Ya, if yer going with a scythe you have to get Improved Crit, it is a moral imperative.


----------



## Shard O'Glase (Jun 24, 2003)

On a metagame level I can't fathom going scythe, sunder sucks way too much for me to use a wood weapon in mellee.  If I'm DMing I never use sunder so my players can feel free to go for it.

I think scythe is all about the cool factor of it being a scythe.  And yes the crit is cool but as like a fighter-barbarian like my last character I wouldn't of gone improved crit,  just didn't have enough feats.  My game plan ran out at 12th level though so I may have picked it up at 15th can't say for sure.

If I had stayed fighter my game plan would of ran out much earlier like at 8th level, so I may have picked it up at 9th.  I definetly would of picked it up if power crit ws in the game I was playing, but we just used the PH for feats.

Personlly though I think you gain mroe use out of a focussed fighter till 6ish level, and then switch into ranged feats for a bit. All you really need is point blank, rapid, and maybe precise shot though once melle happens you'll likely be there its not essential. Then I round out my prefered style form there on.


----------



## Dreeble (Jun 24, 2003)

*Small sidetrack*

Heya:

 This is hopefully only a very small sidetrack.  I'm curious as to how people determine average weapon damage when taking into account criticals.

 I understand people (Spikey, for example) have their own average damage calculators, but I wrote my own anyway.  I was mostly curious to see how 3.0 Power Attack compared to 3.5.  For those interested it seemed like, except for the extremes, Power Attack in 3.0 either is bad, or never use more than 2 points.  For 3.5, it seemed like people should _always_ use a point or two of PA, and sometimes up to 5 or so.
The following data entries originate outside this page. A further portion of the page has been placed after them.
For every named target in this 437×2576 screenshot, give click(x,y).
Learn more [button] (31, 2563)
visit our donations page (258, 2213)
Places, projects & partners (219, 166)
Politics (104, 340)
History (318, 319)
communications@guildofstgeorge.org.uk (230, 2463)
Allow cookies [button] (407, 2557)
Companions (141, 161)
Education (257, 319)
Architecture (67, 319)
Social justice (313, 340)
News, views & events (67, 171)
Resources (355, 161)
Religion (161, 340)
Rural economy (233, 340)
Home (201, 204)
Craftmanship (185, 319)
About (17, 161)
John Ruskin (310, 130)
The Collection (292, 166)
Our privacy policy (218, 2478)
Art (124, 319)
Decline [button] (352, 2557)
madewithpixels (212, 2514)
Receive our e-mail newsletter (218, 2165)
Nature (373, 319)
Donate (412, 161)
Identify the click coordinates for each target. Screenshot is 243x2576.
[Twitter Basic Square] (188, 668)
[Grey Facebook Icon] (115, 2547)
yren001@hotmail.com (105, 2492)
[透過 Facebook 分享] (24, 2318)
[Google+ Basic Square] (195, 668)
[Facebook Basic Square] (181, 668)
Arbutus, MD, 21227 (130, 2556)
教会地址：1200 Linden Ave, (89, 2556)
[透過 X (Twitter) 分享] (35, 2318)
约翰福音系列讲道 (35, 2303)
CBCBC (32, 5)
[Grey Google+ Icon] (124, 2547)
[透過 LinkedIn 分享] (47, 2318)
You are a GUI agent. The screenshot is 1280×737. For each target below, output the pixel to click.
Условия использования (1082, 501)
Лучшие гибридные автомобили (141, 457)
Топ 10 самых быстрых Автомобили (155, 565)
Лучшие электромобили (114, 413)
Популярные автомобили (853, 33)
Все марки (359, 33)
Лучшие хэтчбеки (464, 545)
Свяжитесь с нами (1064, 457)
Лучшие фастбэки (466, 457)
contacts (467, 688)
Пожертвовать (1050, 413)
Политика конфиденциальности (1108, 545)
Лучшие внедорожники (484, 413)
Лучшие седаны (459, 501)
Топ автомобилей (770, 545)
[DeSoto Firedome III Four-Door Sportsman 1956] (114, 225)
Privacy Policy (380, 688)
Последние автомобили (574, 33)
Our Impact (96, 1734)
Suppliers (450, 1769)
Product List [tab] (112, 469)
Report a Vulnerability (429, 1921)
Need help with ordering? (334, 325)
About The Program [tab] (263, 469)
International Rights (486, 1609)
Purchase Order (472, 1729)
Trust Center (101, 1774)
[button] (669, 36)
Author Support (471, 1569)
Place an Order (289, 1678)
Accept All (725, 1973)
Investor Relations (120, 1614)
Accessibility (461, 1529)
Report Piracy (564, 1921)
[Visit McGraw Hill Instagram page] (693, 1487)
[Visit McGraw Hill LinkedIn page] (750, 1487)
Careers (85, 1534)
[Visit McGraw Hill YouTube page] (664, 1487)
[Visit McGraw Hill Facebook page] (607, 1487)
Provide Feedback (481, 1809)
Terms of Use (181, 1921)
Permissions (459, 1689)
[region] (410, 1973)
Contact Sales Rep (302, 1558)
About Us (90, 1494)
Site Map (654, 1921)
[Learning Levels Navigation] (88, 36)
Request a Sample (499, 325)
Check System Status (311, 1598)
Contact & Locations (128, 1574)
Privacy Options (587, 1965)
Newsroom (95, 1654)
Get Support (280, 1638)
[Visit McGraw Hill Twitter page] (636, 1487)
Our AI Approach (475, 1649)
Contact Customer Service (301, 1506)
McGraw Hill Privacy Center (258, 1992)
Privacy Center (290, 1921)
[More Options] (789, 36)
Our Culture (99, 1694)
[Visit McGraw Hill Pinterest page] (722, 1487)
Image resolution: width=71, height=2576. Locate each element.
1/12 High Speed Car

 Anway, average damage is hit chance * average damage.  If I take into account criticals, is that hit chance * average damage + (threat range or hit chance, whichever is lower) * average damage * critical multiplier?

Thanks much,
Dreeble


----------



## gordonknox (Jun 24, 2003)

Darklone said:
			
		

> *That build is actually pretty common. Many scythe wielders head towards Weapon Master... another +2 to your 18-20 crit range with Imp Crit and a keen scythe is fun. *




Weapon master, from Sword and Fist?

gk


----------



## Shard O'Glase (Jun 24, 2003)

yup, and I think OA had a varient.


----------



## Mike Sullivan (Jun 24, 2003)

*Re: Small sidetrack*



			
				Dreeble said:
			
		

> *Heya:
> 
> This is hopefully only a very small sidetrack.  I'm curious as to how people determine average weapon damage when taking into account criticals.*




Heya, Dreeble.

Actually, I generally just use this as a shortcut for determining critical damage (I'll explain why afterwards):

If crit range/multiplier is:

20/x2 then multiply damage by 1.05
20/x3 or 19-20/x2 then multiply damage by 1.10
20/x4 or 18-20/x2 then multiply damage by 1.15
19-20/x3 or 17-20/x2 then multiply damage by 1.20
18-20/x3, 19-20/x4, or 15-20/x2 then multiply damage by 1.30
18-20/x4 or 12-20/x2 then multiply damage by 1.45

(Basically, a martial weapon like a longsword or battle axe gets a 10% bonus for criticals, "special" weapons like a pick or rapier get a 15% bonus, "bad" weapons like monk weapons or most simple weapons get a 5% bonus.  Double or triple the bonus for Keen and improved critical as necessary.)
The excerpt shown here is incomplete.